* _DIRECTIONS FOR THIS TASK_:
Match the word "card". Return each line of the data below where it appears.

Dataset entries:
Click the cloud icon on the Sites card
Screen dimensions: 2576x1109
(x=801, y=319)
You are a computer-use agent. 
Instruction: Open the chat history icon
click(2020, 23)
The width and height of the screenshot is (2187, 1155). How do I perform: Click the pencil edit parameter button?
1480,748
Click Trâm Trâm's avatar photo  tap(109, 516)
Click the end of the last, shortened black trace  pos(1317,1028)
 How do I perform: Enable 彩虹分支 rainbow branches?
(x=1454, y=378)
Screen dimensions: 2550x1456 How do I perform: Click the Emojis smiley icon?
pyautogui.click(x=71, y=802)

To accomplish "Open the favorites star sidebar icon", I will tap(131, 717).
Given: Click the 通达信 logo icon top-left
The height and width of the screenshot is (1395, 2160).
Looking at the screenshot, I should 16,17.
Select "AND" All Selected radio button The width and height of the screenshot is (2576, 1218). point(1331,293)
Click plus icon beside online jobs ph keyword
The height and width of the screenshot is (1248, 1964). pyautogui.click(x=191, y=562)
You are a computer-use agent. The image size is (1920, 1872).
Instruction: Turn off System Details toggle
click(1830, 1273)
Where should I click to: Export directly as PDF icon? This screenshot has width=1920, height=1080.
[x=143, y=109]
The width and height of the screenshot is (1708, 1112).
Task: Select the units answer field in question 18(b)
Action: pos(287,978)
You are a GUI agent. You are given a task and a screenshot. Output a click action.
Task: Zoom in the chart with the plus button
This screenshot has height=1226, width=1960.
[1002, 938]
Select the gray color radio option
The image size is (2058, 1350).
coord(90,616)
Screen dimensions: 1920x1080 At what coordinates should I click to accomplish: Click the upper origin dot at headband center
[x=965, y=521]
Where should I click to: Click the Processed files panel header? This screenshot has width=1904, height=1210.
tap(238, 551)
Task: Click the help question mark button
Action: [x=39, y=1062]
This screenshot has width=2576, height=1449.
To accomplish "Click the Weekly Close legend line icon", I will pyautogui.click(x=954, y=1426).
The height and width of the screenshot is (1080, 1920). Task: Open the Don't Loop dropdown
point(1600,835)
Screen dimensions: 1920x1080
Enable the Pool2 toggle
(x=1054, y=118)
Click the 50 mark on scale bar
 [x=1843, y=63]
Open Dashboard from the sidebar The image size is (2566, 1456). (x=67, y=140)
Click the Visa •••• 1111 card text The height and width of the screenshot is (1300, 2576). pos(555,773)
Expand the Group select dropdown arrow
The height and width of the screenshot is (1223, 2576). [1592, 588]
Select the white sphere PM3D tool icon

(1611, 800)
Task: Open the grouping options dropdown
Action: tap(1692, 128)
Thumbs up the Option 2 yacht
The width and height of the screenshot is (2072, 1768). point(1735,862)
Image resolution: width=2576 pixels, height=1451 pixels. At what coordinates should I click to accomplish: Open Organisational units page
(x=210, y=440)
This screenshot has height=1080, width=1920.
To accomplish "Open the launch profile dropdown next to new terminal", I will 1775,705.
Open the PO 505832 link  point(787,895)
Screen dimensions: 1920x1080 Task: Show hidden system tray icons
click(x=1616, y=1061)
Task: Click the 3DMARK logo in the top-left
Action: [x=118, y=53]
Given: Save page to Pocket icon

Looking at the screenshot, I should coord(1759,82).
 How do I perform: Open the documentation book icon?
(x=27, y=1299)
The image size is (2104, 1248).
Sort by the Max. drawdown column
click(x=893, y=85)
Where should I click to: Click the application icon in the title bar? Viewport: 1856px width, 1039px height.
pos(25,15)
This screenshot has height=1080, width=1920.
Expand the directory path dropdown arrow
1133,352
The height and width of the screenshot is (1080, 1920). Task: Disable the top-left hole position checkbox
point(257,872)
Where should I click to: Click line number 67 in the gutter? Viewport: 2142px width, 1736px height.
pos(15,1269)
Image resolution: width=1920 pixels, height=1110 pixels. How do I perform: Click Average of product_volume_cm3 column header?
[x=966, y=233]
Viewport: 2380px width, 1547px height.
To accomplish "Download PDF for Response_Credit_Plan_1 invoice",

* _ANSWER_:
Click the cloud icon on the Sites card
Click the Visa •••• 1111 card text The height and width of the screenshot is (1300, 2576). pos(555,773)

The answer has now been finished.